Friday, July 13, 2012

Gettysburg- July 13th - Will attack Lee Tomorrow - Maybe

To General MEADE:  July 13, 1863-11. 30 a. m.
From a church steeple in Hagerstown I have made the following observations: The enemy's left seems to rest on a detached work one-fourth of a mile north of the National pike, on the farm of Wingert, or Zeller (see county map); thence running through Hilliard's, Heyser's, and Morler's estates, which is as far as I could see. Between the detached work above referred to and the pike there seems to be a battery of heavy guns; farther to their right another battery, and on Morler's farm two batteries. They appear to be very busy intrenching. Their position is on a ridge, and very strong.

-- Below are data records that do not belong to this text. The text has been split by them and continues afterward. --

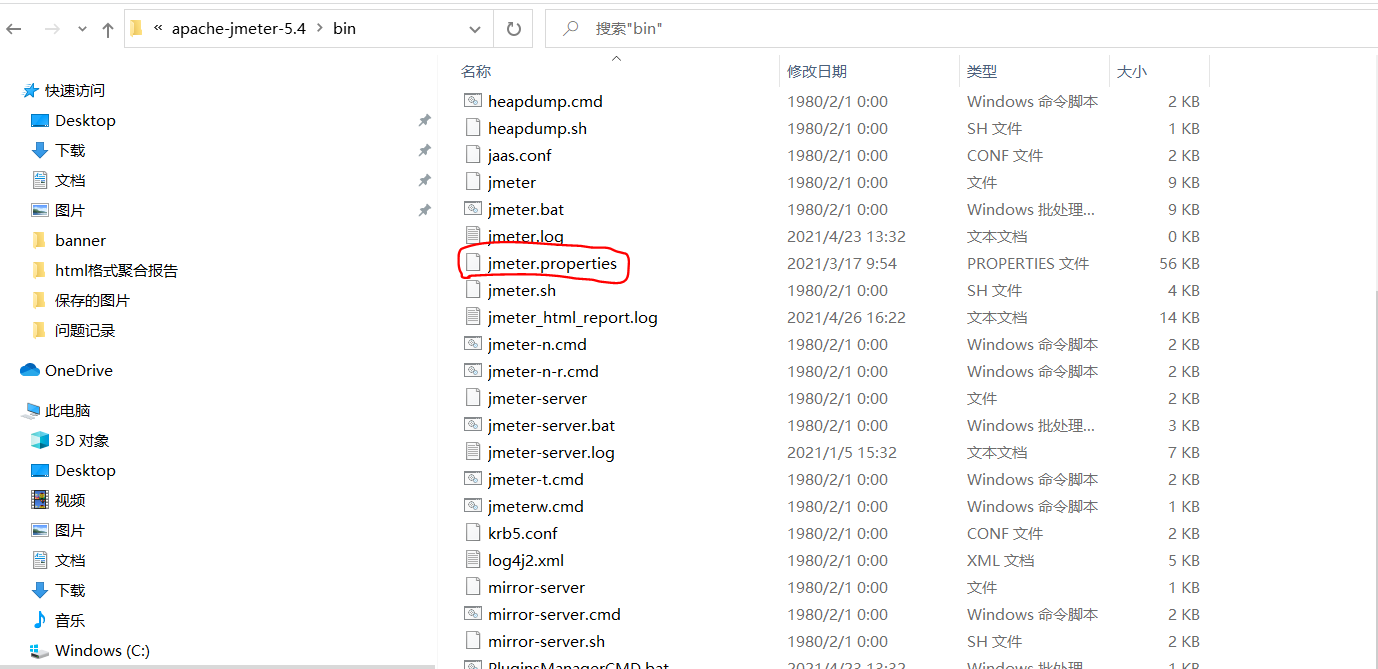
Task: Click the bin breadcrumb item
Action: (343, 28)
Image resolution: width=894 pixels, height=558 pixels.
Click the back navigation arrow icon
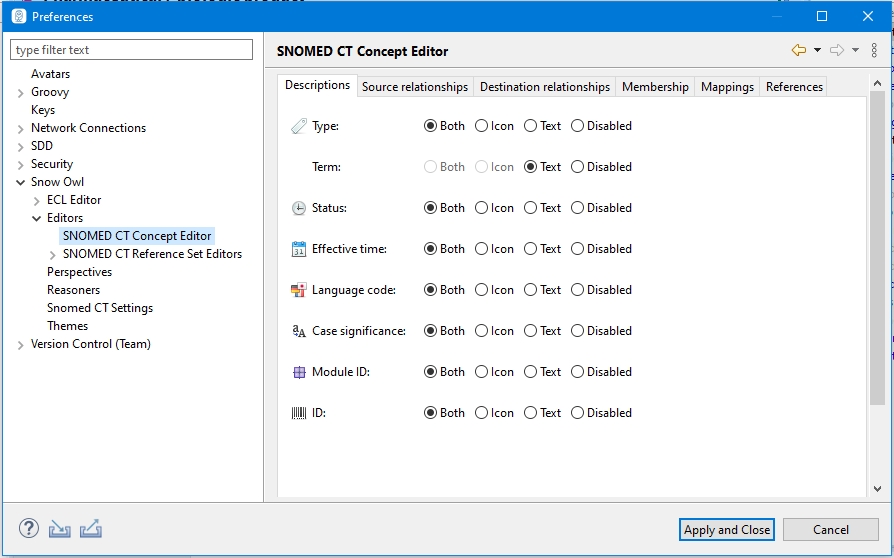(x=798, y=50)
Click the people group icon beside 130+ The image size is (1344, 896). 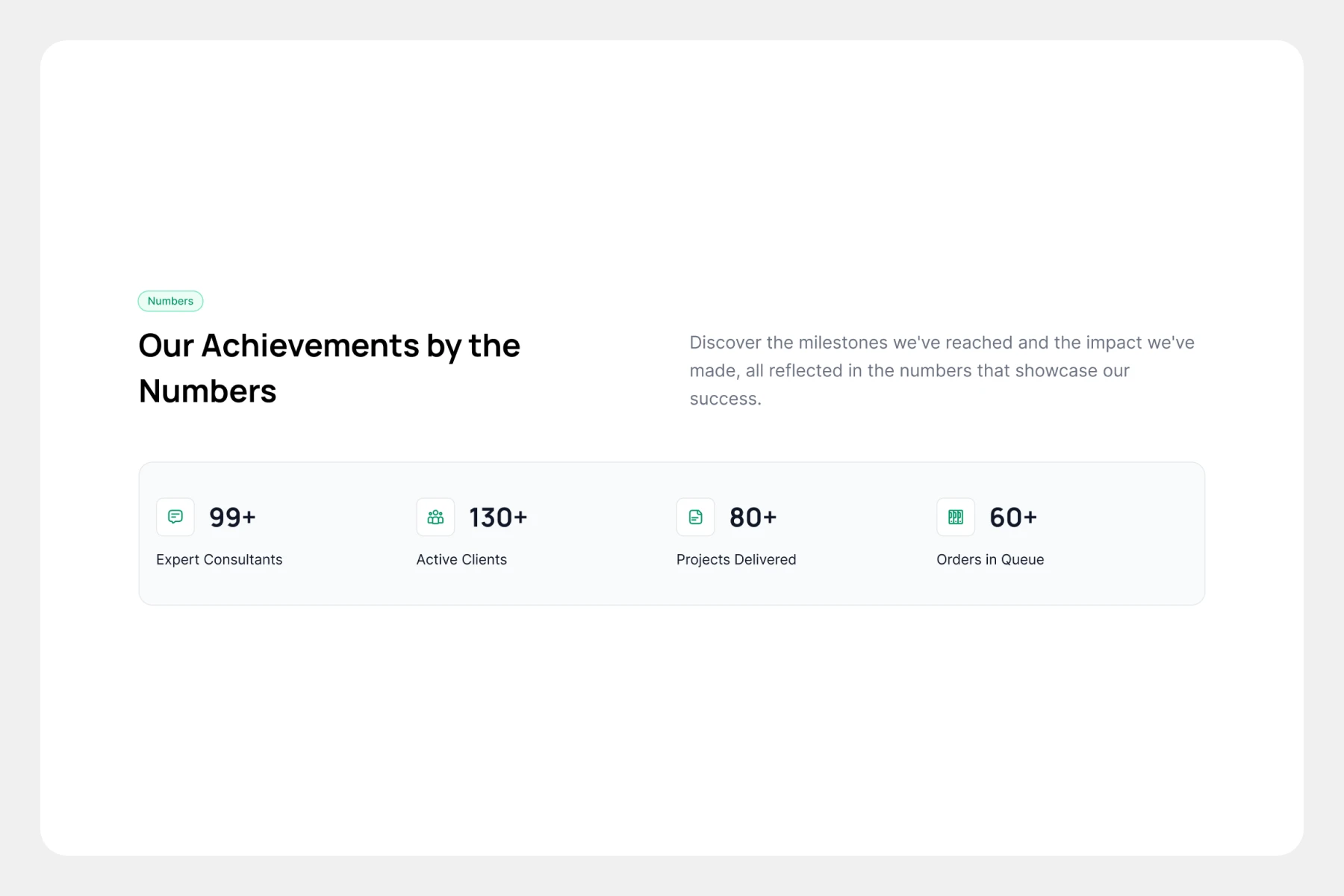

O. O. HOWARD, Major-General. HDQRS. 11TH ARMY CORPS,

Meade To Halleck, July 13, 1863—5 P. M.
In my despatch of yesterday I stated that it was my intention to attack the enemy to-day unless something intervened to prevent it. Upon calling my corps commanders together and submitting the question to them, five out of six were unqualifiedly opposed to it under these circumstances, in view of the momentous consequences attendant upon a failure to succeed. I did not feel myself authorized to attack until after I had made more careful examination of the enemy's position, strength, and defensive works. These examinations are now being made.

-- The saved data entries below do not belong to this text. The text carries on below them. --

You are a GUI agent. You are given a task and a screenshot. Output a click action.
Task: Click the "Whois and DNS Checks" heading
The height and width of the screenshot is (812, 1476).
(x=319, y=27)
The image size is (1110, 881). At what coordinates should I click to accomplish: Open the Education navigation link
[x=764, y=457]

So far as completed they show the enemy to be strongly prospected on a ridge running from the rear of Hagerstown, past Downsville, to the Potomac. I shall continue these reconnaissances with the expectation of finding some weak point, upon which, if I succeed, I shall hazard an attack. General Smith, with the advanced division of General Couch's forces, has arrived here to-day; but from the organization and condition of these troops and the short time they have to serve, I cannot place much reliance upon them.

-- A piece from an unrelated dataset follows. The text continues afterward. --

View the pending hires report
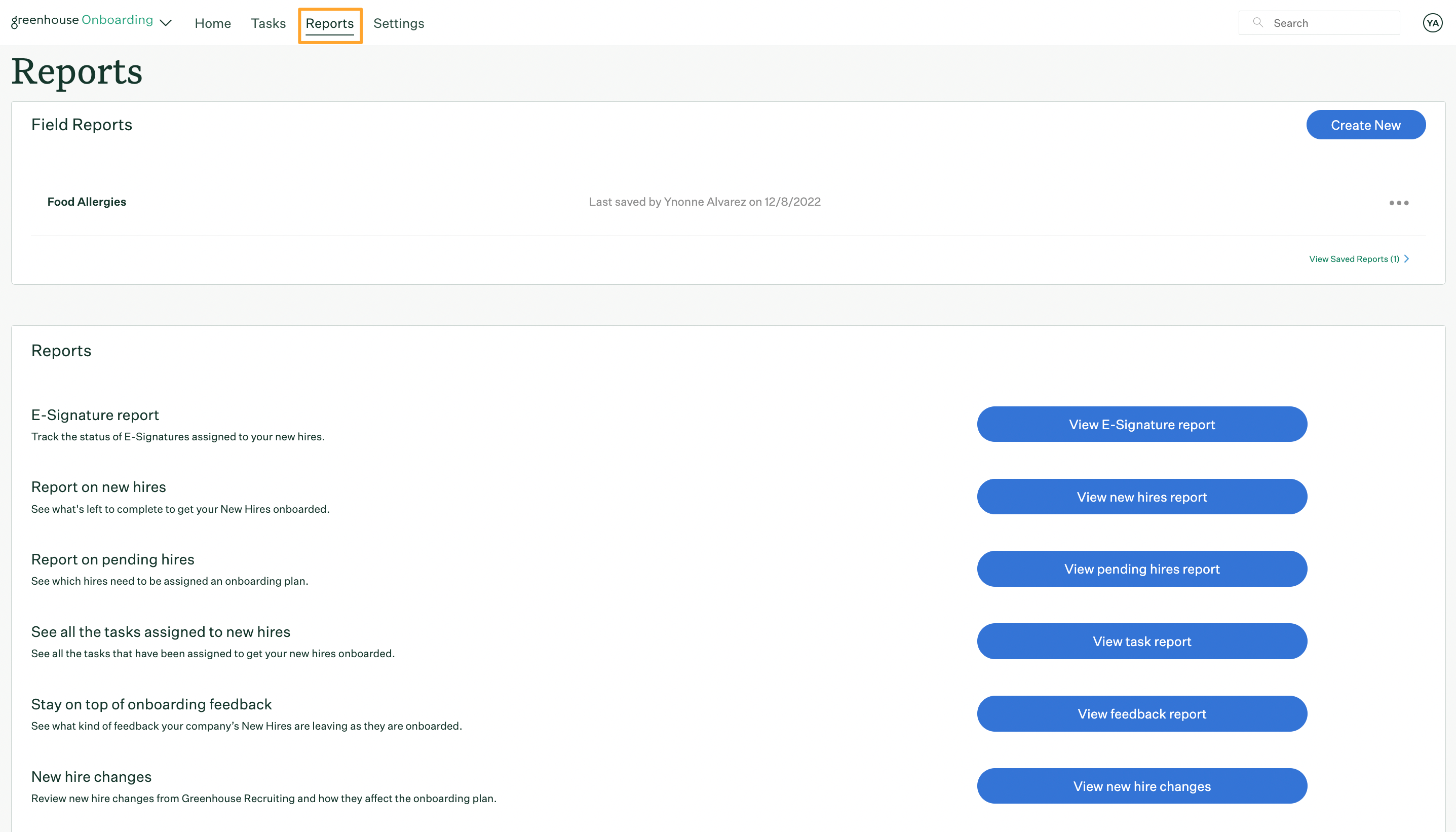The image size is (1456, 832). (x=1142, y=569)
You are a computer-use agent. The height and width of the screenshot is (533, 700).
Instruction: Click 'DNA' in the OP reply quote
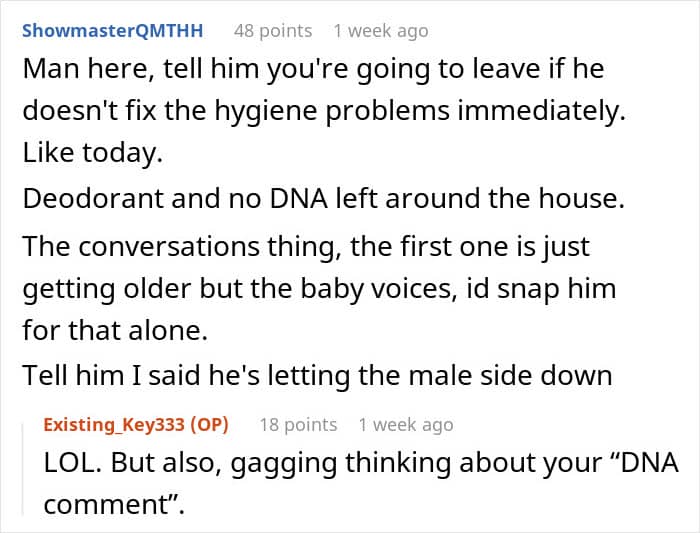[x=650, y=463]
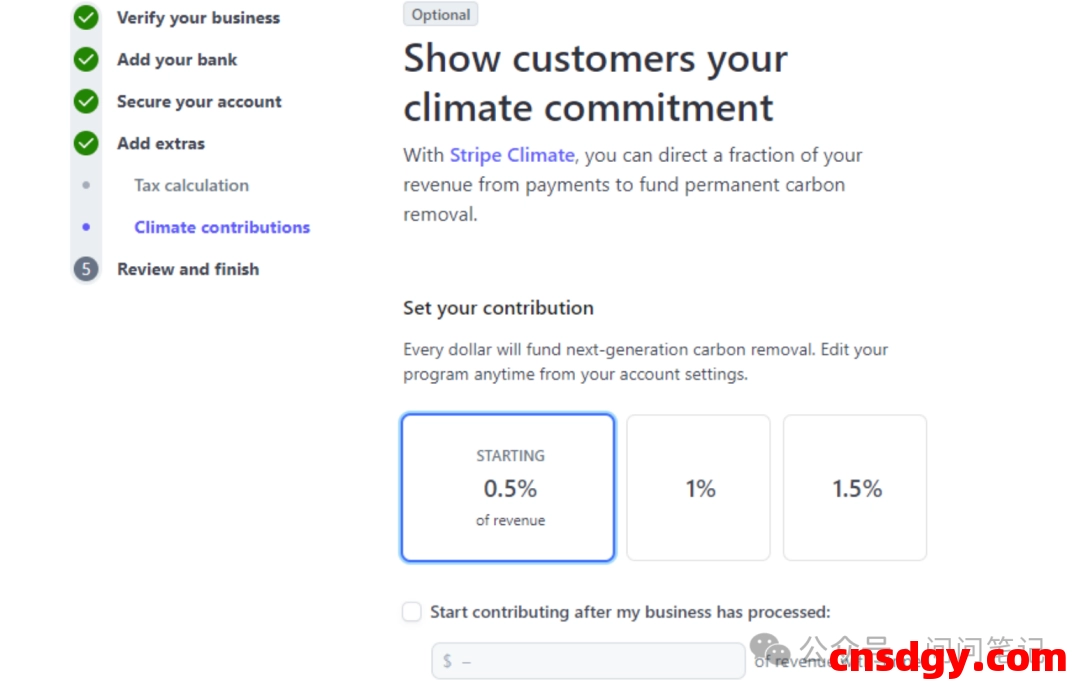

Halleck To Meade, Washington, D. C., July 13, 1863.
Yours of 5 P. M. is received. You are strong enough to attack and defeat the enemy before he can effect a crossing. Act upon your own judgment. Make your generals execute your orders. Call no council of war. It is proverbial that councils of war never fight. Reinforcements are pushed on as rapidly as possible. Don't let the enemy escape.

TO ADJUTANT-GENERAL July 13, 1863-4. 30 p. m.
It is reported by deserters this afternoon that the enemy have completed a pontoon bridge at Williamsport, and are now crossing their wagons and a portion of their cavalry. Firing heard in that direction for some hours during early part of day. Rained nearly all last night and most of this morning.

B. F. KELLEY, Brigadier-General.

TO ALL CORPS COMMANDERS, July 13, 1863-9 p. m.
The major-general commanding directs that the commanders of the Twelfth, Second, Fifth, and Sixth Corps each make a reconnaissance in force in front of their respective positions to-morrow, the 14th instant, the movement to commence punctually at 7 a. m. The reconnoitering force from each corps will be commanded by a general officer, and will be not less than a division, with such artillery as may be deemed necessary. The enemy's pickets, supports, and guards will be driven in until a distinct view of his position, defensive works, force, and its arrangements can be had. If it should be necessary to obtain this information, and should be practicable, the enemy should even be made to display his line of battle... The position of the enemy, the arrangement of his troops, the number, strength, and position of his batteries, rifle-pits, and other defensive works, will be carefully noted, and a full report will be made of all the facts of importance ascertained.